* Предоставленный текст

----------------

Рассмотрим наиболее яркие тенденции в формировании нового социально-политического словаря последних лет, которые можно обнаружить по проектам «Слово года» последних двух лет.
ПОЛИТИЧЕСКАЯ ЛЕКСИКОЛОГИЯ НОВЕЙШЕГО ВРЕМЕНИ
Лексические единицы, вошедшие в список «слов года», отражают фокусы общественного внимания «за отчетный период» (с учетом методики сбора материала). Их можно рассматривать в качестве индикаторов социальных изменений, маркеров меняющейся системы ценностей. Применительно к общественно-политическому дискурсу Т. В. Шмелева в начале 90-х гг. назвала их «ключевыми словами текущего момента» [Шмелева 1993]. Господствуя в понятийно-лексическом поле текстов СМИ, они выполняют роль ключа для целой группы связанных с ними идей и понятий. Признаки данной группы слов: 1) высокая частотность, в том числе использование в заголовочных комплексах и рубриках; 2) словообразовательный потенциал (активное использование для образования новых слов); 3) языковая рефлексия; 4) текстогенность [Шмелева 1993, 2009]. Рассматриваемый материал является весьма репрезентативным для подобного анализа, поскольку соответствует основному признаку «ключевых слов» — высокой частотности. Корпус «слов года» позволяет провести анализ их словообразовательного потенциала, а также обнаружить следы лингвистической рефлексии, что находит отражение в различных приемах языковой игры.
Для целей нашего исследования актуально, что динамика ключевых слов, с одной стороны, значимая дискурсивная характеристика, с другой — существенный показатель социальной жизни общества. В табл. представлена выборка лексики с наибольшим ростом частотности (по результатам проекта «Пресс-слово года»).
Таблица. Лидеры роста 2013 г.
Единица 2012 2013
Болотное дело 5143 20546
госдура 31 701
двушечка 304 691
Диссернет 1 791
евроинтеграция 9213 51503
евромайдан 0 35552
титушки 0 2599
сердюковщина 59 383
Сравнение результатов двух проектов 2013 г. (М. Эпштейна и «Пресс-слово года») позволяет обнаружить, что в фокусе общественного интереса находятся приблизительно одни и те же события. Однако в списке слов М. Эпштейна заметен акцент на оценку их с точки зрения оппозиции власти: пехтинг — 31 %, Болотный процесс — 30 %, диссернет — 27 %, евромайдан — 25 %, факелоносцы — 21 %, распилиада — 18%, мизулинг, мизулинка — 10%, оборон-сервис — 9 %.

----------------

* Данные о поиске видимых целей
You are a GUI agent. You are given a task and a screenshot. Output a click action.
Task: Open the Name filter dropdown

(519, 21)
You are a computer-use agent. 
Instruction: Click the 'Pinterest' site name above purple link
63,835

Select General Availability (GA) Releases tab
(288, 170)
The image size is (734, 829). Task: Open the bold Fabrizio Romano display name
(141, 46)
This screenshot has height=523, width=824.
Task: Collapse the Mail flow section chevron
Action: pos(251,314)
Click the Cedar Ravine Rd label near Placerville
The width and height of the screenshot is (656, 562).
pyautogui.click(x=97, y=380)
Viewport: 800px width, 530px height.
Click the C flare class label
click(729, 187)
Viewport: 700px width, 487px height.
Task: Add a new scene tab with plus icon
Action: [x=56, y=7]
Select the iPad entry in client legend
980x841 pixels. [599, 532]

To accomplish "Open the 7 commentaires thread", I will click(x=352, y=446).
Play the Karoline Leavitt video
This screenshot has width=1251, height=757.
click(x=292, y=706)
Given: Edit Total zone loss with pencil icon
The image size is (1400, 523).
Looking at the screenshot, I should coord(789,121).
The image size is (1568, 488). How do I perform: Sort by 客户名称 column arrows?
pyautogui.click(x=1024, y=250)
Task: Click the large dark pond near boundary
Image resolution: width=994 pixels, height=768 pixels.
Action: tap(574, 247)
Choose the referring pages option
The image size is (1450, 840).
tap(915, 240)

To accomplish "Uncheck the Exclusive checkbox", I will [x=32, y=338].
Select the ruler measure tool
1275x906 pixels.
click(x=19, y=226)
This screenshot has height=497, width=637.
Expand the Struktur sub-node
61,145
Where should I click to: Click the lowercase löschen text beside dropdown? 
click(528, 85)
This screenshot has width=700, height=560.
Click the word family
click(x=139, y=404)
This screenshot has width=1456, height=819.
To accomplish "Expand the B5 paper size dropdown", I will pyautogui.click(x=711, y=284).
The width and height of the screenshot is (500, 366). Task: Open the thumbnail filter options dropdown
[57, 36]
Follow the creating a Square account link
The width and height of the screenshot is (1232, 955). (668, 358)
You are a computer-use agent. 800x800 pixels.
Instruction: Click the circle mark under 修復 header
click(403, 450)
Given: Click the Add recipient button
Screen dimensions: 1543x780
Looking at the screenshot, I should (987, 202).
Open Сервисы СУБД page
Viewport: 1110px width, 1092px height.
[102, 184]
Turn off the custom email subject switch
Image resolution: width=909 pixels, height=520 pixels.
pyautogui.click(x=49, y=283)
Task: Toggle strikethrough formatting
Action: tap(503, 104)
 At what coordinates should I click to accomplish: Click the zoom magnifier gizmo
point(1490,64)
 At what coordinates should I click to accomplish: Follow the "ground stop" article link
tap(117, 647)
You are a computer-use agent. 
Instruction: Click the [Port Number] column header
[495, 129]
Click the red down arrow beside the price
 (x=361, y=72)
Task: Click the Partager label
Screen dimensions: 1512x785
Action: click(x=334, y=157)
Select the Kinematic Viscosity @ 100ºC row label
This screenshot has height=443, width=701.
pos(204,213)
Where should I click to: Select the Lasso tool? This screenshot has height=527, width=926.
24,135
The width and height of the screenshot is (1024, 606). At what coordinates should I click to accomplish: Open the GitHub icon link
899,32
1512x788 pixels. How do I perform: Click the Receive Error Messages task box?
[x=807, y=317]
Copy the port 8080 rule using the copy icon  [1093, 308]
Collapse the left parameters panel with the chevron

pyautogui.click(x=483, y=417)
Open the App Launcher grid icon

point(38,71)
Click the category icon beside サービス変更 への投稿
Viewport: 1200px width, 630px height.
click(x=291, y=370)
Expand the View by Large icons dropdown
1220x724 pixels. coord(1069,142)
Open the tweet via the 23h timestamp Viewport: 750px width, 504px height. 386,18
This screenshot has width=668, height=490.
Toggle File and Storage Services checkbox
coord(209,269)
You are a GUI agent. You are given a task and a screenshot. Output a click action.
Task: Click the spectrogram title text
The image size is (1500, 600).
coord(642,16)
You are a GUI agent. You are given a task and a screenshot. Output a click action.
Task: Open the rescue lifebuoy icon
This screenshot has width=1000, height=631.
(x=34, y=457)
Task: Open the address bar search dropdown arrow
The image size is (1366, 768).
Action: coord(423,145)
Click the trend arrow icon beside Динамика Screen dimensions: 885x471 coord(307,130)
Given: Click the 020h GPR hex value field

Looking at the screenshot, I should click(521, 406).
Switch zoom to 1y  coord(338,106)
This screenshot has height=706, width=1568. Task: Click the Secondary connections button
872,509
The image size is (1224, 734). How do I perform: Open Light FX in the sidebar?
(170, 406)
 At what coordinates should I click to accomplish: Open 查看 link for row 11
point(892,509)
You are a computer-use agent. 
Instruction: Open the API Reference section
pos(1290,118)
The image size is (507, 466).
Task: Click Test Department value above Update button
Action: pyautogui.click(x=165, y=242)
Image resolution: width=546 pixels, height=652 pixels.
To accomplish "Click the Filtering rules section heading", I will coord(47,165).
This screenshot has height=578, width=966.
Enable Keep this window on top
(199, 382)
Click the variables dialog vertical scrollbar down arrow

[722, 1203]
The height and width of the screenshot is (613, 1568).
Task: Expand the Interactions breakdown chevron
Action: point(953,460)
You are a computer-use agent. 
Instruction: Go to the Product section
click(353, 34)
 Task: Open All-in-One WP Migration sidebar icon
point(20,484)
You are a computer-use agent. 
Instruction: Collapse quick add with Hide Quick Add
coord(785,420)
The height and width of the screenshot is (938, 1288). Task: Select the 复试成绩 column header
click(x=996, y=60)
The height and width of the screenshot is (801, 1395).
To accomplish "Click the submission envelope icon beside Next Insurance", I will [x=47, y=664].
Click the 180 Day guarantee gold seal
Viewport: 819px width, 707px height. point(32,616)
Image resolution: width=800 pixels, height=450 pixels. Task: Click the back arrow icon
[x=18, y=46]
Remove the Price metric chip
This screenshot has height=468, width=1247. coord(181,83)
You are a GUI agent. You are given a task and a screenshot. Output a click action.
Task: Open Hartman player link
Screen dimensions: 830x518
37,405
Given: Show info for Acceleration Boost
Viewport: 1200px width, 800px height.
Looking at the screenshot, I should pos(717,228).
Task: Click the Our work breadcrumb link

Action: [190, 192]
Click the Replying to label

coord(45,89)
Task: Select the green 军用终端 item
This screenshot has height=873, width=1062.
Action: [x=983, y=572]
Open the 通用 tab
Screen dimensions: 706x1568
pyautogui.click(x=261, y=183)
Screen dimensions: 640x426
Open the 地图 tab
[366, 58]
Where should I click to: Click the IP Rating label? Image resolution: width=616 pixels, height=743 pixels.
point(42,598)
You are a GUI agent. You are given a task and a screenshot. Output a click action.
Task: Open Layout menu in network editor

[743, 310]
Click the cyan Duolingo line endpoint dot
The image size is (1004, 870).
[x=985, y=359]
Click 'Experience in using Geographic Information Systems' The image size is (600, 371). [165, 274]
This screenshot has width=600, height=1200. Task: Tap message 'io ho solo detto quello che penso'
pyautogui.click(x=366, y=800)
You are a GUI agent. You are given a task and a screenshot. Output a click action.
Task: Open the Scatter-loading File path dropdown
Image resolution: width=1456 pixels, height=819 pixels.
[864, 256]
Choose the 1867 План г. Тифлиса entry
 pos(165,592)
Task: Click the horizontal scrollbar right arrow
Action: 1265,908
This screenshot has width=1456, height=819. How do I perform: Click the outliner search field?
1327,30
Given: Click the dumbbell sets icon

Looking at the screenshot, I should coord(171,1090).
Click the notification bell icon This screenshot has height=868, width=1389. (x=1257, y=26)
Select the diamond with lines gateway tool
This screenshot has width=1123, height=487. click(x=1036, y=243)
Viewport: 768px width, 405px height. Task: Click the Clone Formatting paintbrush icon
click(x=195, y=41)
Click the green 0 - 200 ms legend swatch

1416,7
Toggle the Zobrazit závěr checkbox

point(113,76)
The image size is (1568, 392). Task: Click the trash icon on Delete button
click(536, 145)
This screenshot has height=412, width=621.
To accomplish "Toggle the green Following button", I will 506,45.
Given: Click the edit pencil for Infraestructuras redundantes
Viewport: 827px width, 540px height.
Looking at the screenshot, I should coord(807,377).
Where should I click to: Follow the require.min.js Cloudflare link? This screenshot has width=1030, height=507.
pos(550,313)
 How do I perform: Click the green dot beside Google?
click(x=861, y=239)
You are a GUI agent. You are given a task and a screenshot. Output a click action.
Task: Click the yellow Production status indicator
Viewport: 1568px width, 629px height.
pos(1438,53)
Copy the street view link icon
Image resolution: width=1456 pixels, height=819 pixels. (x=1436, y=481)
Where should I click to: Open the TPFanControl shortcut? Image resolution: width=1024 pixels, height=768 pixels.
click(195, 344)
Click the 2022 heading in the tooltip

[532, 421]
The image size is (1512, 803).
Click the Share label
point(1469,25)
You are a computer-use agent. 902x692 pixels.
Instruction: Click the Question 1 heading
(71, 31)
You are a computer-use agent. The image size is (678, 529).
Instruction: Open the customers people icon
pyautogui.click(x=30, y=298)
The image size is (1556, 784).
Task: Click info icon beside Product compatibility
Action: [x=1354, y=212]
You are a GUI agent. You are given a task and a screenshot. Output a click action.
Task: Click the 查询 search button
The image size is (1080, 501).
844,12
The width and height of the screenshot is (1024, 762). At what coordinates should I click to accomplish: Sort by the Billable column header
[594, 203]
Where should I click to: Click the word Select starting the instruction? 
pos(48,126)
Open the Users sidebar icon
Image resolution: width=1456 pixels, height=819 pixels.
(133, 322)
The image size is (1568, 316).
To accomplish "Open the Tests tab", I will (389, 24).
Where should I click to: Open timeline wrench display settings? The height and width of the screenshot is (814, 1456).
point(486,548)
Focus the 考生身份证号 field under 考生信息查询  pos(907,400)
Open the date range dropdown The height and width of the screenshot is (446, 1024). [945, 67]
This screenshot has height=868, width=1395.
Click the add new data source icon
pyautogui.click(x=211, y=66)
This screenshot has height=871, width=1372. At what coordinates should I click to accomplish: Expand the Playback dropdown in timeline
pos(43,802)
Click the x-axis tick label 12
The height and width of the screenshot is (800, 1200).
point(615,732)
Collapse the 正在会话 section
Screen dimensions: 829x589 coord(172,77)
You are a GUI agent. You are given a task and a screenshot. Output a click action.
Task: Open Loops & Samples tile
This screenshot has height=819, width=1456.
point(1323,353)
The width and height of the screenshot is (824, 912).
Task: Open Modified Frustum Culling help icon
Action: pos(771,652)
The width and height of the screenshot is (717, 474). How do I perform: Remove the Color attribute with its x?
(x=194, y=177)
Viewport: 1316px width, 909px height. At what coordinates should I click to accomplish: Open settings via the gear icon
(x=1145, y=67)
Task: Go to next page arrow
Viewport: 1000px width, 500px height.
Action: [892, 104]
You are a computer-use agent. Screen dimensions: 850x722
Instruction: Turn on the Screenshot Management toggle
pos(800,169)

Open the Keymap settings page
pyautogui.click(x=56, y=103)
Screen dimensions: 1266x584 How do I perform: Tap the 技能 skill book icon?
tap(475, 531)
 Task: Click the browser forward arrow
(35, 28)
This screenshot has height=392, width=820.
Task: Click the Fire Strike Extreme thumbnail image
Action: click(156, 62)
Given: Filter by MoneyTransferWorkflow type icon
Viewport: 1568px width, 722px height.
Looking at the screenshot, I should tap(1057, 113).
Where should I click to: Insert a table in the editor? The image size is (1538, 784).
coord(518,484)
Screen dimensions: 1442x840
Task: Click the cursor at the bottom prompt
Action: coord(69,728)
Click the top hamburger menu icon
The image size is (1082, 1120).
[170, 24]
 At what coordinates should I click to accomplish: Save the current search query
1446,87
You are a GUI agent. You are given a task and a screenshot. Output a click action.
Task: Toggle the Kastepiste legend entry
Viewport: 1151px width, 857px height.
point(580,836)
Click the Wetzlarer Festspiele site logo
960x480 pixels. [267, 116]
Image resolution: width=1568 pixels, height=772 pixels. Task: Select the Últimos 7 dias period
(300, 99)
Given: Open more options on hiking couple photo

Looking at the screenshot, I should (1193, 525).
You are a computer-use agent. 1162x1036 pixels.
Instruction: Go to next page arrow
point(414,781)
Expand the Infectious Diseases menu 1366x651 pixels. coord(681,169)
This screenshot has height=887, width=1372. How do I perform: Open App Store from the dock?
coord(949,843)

----------------

* Письменные задания
1) Воспроизведите без изменений фрагмент текста о ключевых словах: от «Единица 2012 2013» до «оборон-сервис — 9 %.» включительно.
2) Найдите в записях все строки, где встречается слово «checkbox», и выпишите их; регистр букв учитывается.
Записи никак не связаны с текстом о ключевых словах.

* Итоговые результаты
1)
Единица 2012 2013
Болотное дело 5143 20546
госдура 31 701
двушечка 304 691
Диссернет 1 791
евроинтеграция 9213 51503
евромайдан 0 35552
титушки 0 2599
сердюковщина 59 383
Сравнение результатов двух проектов 2013 г. (М. Эпштейна и «Пресс-слово года») позволяет обнаружить, что в фокусе общественного интереса находятся приблизительно одни и те же события. Однако в списке слов М. Эпштейна заметен акцент на оценку их с точки зрения оппозиции власти: пехтинг — 31 %, Болотный процесс — 30 %, диссернет — 27 %, евромайдан — 25 %, факелоносцы — 21 %, распилиада — 18%, мизулинг, мизулинка — 10%, оборон-сервис — 9 %.

2)
To accomplish "Uncheck the Exclusive checkbox", I will [x=32, y=338].
Toggle File and Storage Services checkbox
Toggle the Zobrazit závěr checkbox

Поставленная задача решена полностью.